Forming a bistate joint convention agency with NKY would enable retention of the existing Duke Energy Center and then expansion of the existing NKY center onto the IRS site.  

 

 

Take a look at Kansas City- they were facing this same dilemma and decided to expand over the highway. For now, the Brent Spence uncertainty prevents expanding over 75, but if you take Kansas City as a model there's still a lot of options.

https://www.google.com/maps/@39.0956349,-94.5886676,3a,75y,27.27h,87.43t/data=!3m6!1e1!3m4!1srG5k-peZ9AcJQFcZ2TXVxQ!2e0!7i16384!8i8192

 

The ideal option is to connect the casino to a new convention center and arena. Between Eggelston and Liberty, along 71, there's plenty of room for continuous convention space. Conventions would be in walking distance of some of Cincinnati's best assets- OTR, Mt. Adams, the casino, etc. The whole development could even be built on top of a transit center with connections to a 71 light rail line, streetcars/BRT on Reading and Gilbert, and the subway. 

 

Of course, all of this is impossible for countless reasons, but it's fun to dream.

I just looked at KC on google earth and their blocks are only 300 feet wide, not 400 like ours.  So that convention center is a lot smaller than it looks. 

Its a possible solution. Hotel overlooks city, casino grows, one floor continuous, and lose only one street. 

ConventioncenterNew2.jpg

On ‎9‎/‎27‎/‎2019 at 2:36 PM, DEPACincy said:

 

Of course you misspell her name on purpose because you have the maturity level of a 12 year old boy. 

 

Anyway, I 100% support the hotel redevelopment--but I have to admit she raised some valid concerns here. There's very little evidence that convention centers are the economic engine that they are commonly believed to be. I would think someone who is supposedly a fiscal conservative would be happy that she's raising the issues. 

 

Also, I didn't vote for Dumas in the primary and I probably still wouldn't vote for her in a Democratic primary, but she seems to have gotten the hang of the job after a shaky start. She brings a different perspective to the county and that's refreshing. 
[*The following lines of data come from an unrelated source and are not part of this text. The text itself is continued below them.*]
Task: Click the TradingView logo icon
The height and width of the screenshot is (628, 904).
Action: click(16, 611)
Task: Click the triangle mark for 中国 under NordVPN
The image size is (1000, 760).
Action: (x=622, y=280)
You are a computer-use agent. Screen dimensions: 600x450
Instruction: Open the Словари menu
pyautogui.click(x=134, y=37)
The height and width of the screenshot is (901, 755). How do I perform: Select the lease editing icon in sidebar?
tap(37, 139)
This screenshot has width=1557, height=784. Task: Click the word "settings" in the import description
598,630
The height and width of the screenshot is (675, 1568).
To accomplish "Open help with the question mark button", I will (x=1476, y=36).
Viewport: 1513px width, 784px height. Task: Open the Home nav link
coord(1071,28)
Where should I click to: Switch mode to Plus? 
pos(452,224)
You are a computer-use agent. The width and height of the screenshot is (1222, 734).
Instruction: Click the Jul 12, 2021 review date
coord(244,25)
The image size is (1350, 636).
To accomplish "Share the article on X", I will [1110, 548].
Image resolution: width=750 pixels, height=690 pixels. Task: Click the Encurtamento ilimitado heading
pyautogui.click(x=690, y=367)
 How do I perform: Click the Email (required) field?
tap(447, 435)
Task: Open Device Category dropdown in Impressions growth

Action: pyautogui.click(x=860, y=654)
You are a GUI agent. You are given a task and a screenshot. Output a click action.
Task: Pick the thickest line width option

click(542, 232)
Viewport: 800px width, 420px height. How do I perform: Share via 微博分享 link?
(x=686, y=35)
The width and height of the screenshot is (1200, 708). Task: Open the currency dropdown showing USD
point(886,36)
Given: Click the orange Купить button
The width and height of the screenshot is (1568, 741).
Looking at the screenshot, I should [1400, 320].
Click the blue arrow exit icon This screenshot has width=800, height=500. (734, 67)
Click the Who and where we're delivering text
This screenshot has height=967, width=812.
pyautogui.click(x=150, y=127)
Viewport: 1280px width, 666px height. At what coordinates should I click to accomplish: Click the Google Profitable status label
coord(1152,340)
I share your concern that the convention center is not the economic driver that some claim it is. However, it does not underscore the fact that she is in over her head on this deal. Stating we need to wait to do a thorough property inspection on the building and determine the condition of the roof and systems shows she does not know anything about the deal,  has no clue about this type of financing and development in general.  It is a tear down, you don't need to do that.

On ‎9‎/‎28‎/‎2019 at 2:44 PM, RJohnson said:

Its a possible solution. Hotel overlooks city, casino grows, one floor continuous, and lose only one street. 

ConventioncenterNew2.jpg

While I think this would be a great option for the convention center, I have a feeling that it would be a challenge to turn over the convention business to a private casino who may not align with the rest of the hotel industry in the city.

^Not to mention the distance to the majority of the hotels on the 5th street corridor.

On 9/28/2019 at 9:59 AM, carnevalem said:

For now, the Brent Spence uncertainty prevents expanding over 75

It would be nice if preparing the highway spaghetti to be built over (or under, if necessary) were a part of the Brent Spence project.